Probability Distributions

Probability Distributions#

This section of the tutorial covers the some basic types of probability distributions.

import numpy as np
from numpy import random
import scipy as sp
import pandas as pd
import matplotlib.pyplot as plt
import seaborn as sns

from math import sqrt
from scipy.stats import norm, gamma, invgamma

# set plot styling
sns.set_style('white')
sns.set_context('paper')
# set random seed
np.random.seed(2022)

def plot_distributions(x_data, pdf_data,title=''):
    '''
    Construct a matplotlib plot comparing the pdf_data.
    Inputs:
        x_data: 1d array of x values
        pdf_data: dict of {label: probability density values}
    '''
    plt.title(title)
    for label, pdf in pdf_data.items():
        plt.plot(x_data, pdf, label=label)
    plt.legend()
    plt.xlabel(r"$x$")
    plt.ylabel(r"$f(x)$")

Normal distribution#

Gaussian PDF with parameters mean ($\mu$) and standard deviation ($\sigma$): $$ f(x) = \frac{1}{\sigma\sqrt{2\pi}}e^{-\frac{1}{2}\left(\frac{x-\mu}{\sigma}\right)^2} $$

data = np.random.randn(200)

# histogram using seaborn (sns)
# plotting using random number generation
ax = plt.subplot()
sns.histplot(data, kde=True, bins=20, ax=ax, stat="density") # smooth using KDE: https://en.wikipedia.org/wiki/Kernel_density_estimation
_ = ax.set(title='Histogram of observed data', xlabel='x', ylabel='frequency');
plt.tight_layout()
plt.show()
None

../../_images/0302bf0dc41f45c4643a266cd875b58fb341c3642cffcc15c7c5e964ce16d09f.png

Compare normal distributions of different parameters#

First we will use a fixed mean, varying the standard deviation.

# Comparing 
# same mean, different standard deviations
x = np.linspace(0, 8, 1000)
pdf_data = {
    r'$\mu = 4, \sigma = 0.5$': norm.pdf(x, 4, 0.5),
    r'$\mu = 4, \sigma = 1$': norm.pdf(x, 4, 1),
    r'$\mu = 4, \sigma = 2$': norm.pdf(x, 4, 2),
}
plot_distributions(
    x, 
    pdf_data, 
    title='Normal distribution'
)

../../_images/b5634f01c5ddf37adc5969d45bb2f88892aa0ec48cabbac5d5a50aced64f7b99.png

Now varying both the mean and variance ($\sigma^2$)

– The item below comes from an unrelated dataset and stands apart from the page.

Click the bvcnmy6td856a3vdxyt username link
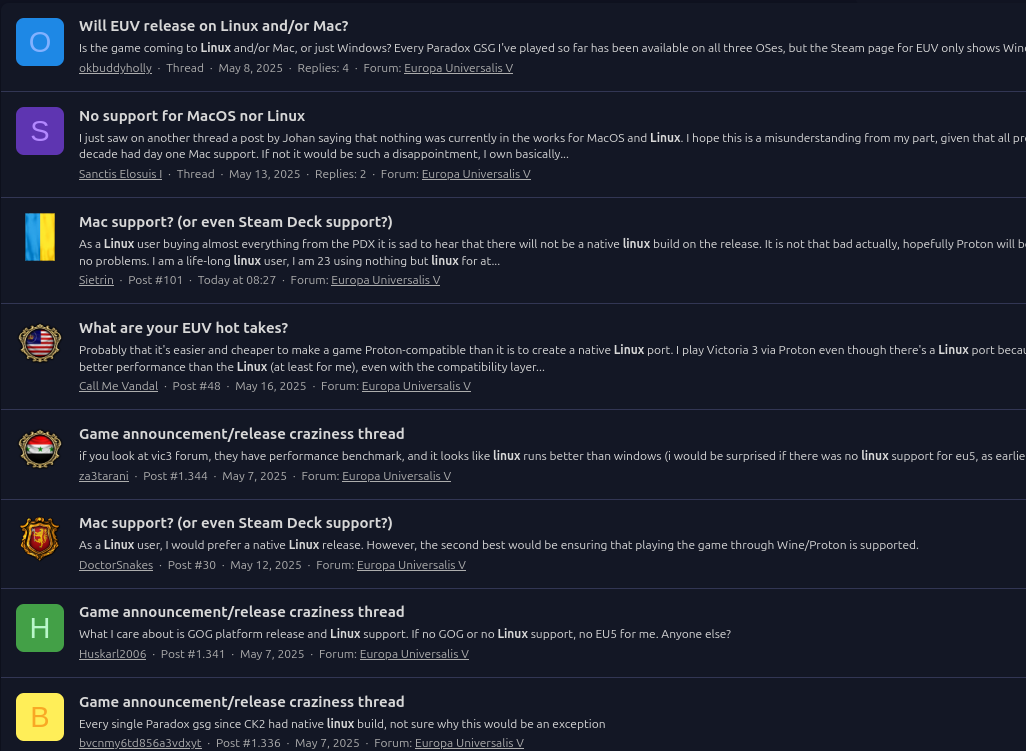 point(140,743)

x = np.linspace(-5, 5, 1000)
pdf_data = {
    r'$\mu = 0, \sigma^2 = 0.2$': norm.pdf(x, 0, sqrt(0.2)),
    r'$\mu = 0, \sigma^2 = 1$': norm.pdf(x, 0, sqrt(1)),
    r'$\mu = 0, \sigma^2 = 5$': norm.pdf(x, 0, sqrt(5)),
    r'$\mu = -2, \sigma^2 = 0.5$': norm.pdf(x, -2, sqrt(0.5)),
}

plot_distributions(
    x,
    pdf_data,
    title='Normal distribution'
)

../../_images/2a783fcad3a663ab145fa077ee7f8a3899e22452c3f3969caa63d5a9f9cb0107.png

Gamma distribution#

Gamma distribution PDF with parameters shape ($\alpha$) and rate ($\beta$): $$ f(x;\alpha,\beta) = \frac{ \beta^\alpha x^{\alpha-1} e^{-\beta x}}{\Gamma(\alpha)} $$ For the numpy implementation, scale = 1 / rate

https://numpy.org/doc/stable/reference/random/generated/numpy.random.gamma.html

shape, scale = 2, 2
s_gamma = np.random.gamma(shape, scale, 200)

ax = plt.subplot()
sns.histplot(s_gamma, kde=True, ax=ax, bins=20, stat="density") # smooth using KDE: https://en.wikipedia.org/wiki/Kernel_density_estimation
_ = ax.set(title='Histogram of observed data', xlabel='x', ylabel='frequency');
plt.tight_layout()
plt.show()
None

../../_images/a979c6d195c2a2ab316eac20396a62e324da041144dd5df80cfabd47bfc332b0.png

Gamma distribution with different parameters

x = np.linspace(0, 10, 1000)

pdf_data = {
    r'$\alpha = 1, \beta = 0.5$': gamma.pdf(x, a = 1, scale = 2),
    r'$\alpha = 2, \beta = 0.5$': gamma.pdf(x, a = 2, scale = 2),
    r'$\alpha = 3, \beta = 0.5$': gamma.pdf(x, a = 3, scale = 2),
}

plot_distributions(
    x,
    pdf_data,
    title='Gamma distribution'
)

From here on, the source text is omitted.